Give in drill the back make sure it's not tempered, did the overflowbox stuff couldnt sleep at night...


----------



## Jr363 (Nov 7, 2011)

itsmesiva said:


> Currently i have a DIY overflow. Thinking of upgrading to a CS100. Any feedback on its functionality. I have a 90G reef with 35G sump


What kinda DIY do you have Im looking into building one myself


----------



## bigfishy (Jun 19, 2009)

Is Aqueon overflow box good to use? 

I got one from big als, and it looks flimsy compare to my Eshopps


----------



## Chromey (Sep 25, 2010)

I could have come by and drilled your tank...


----------



## itsmesiva (Apr 3, 2011)

*\pvc diy overflow*

I looked thro some of the clips in you tube and found this kind was fairly easy to make and i used 1" PVC. I am getting around 350GPH out of this. I am quiet happy with it as the return pump is same capasity @ 4' head. This makes my life lot easy no need for a shut off valve. If you need photos i can take some for you to see. I was thinking of getting a more powerful pump and have more turn over using a overflow box of 800GPH capasity. Well, i used up the founds on some thing else...so for now i have to wait....


----------



## Chromey (Sep 25, 2010)

Have you simulated a few power outages?

Tha Aqua lifter is good for 3.5 gallons an hour, If your Pump is pushing 350gallons, The Aqua lifter will have a very hard time keeping up everytime you lose power, Causing a nice little flood.


----------



## sig (Dec 13, 2010)

Chromey said:


> Have you simulated a few power outages?
> 
> Tha Aqua lifter is good for 3.5 gallons an hour, If your Pump is pushing 350gallons, The Aqua lifter will have a very hard time keeping up everytime you lose power, Causing a nice little flood.

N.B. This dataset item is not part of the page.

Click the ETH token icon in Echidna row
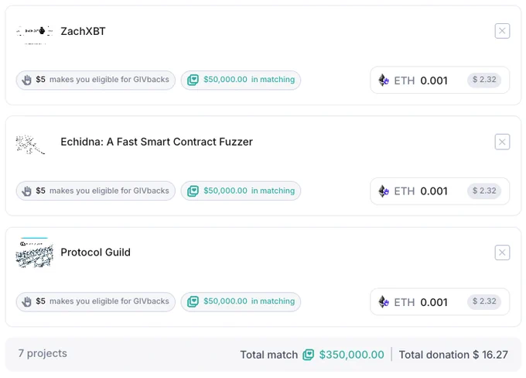 click(384, 191)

Everybody thinks that they will have more luck then others....until get flood  Let them do it.

I also was smart and did not want to hear what people with this experience are saying. Was feeling good, until spent $700 to replace hardwood.

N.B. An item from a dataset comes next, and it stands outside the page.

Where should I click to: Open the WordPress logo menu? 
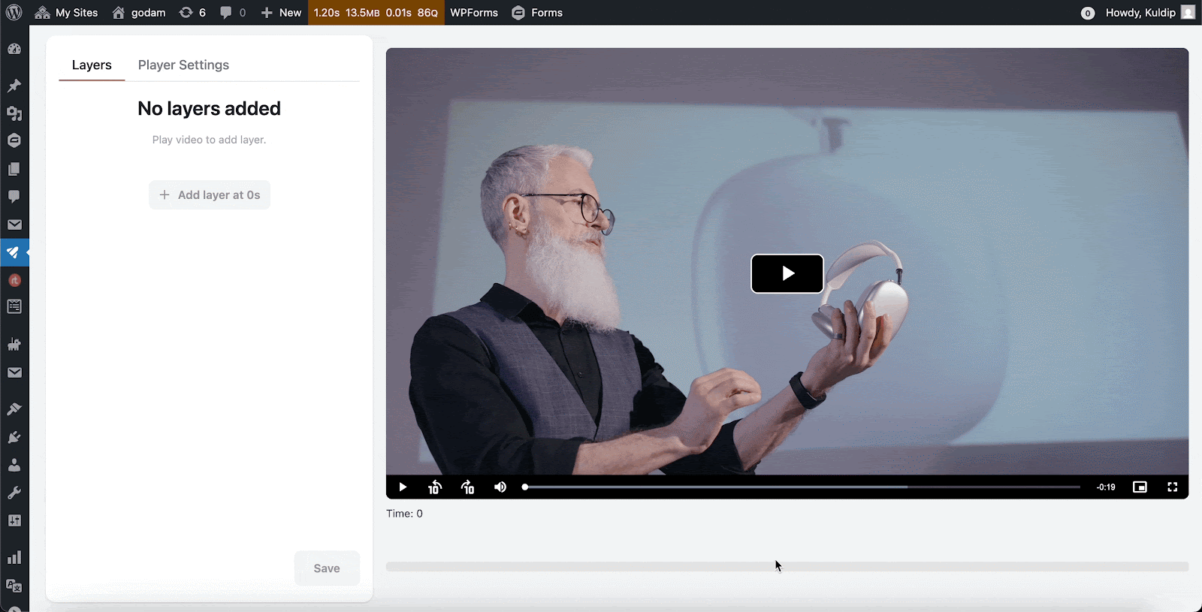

*100% free webcam site! | Awesome chicks and it is absolutely free! | Watch free live sex cam - easy as 1-2-3*


----------



## Tim (Dec 11, 2011)

bigfishy said:


> Is Aqueon overflow box good to use?
> 
> I got one from big als, and it looks flimsy compare to my Eshopps


I was given this for an xmas present. A pity my wife lost the receipt, or I would have returned it because my preference was the one from the States, the lifereef one that is apparently never lost siphon etc. However I will keep an open mind and try it out. It looks pretty solid BUT it looks like it has been built for one of those tanks with the extra wide plastic frames  even though there is no mention of that on the box or the literature.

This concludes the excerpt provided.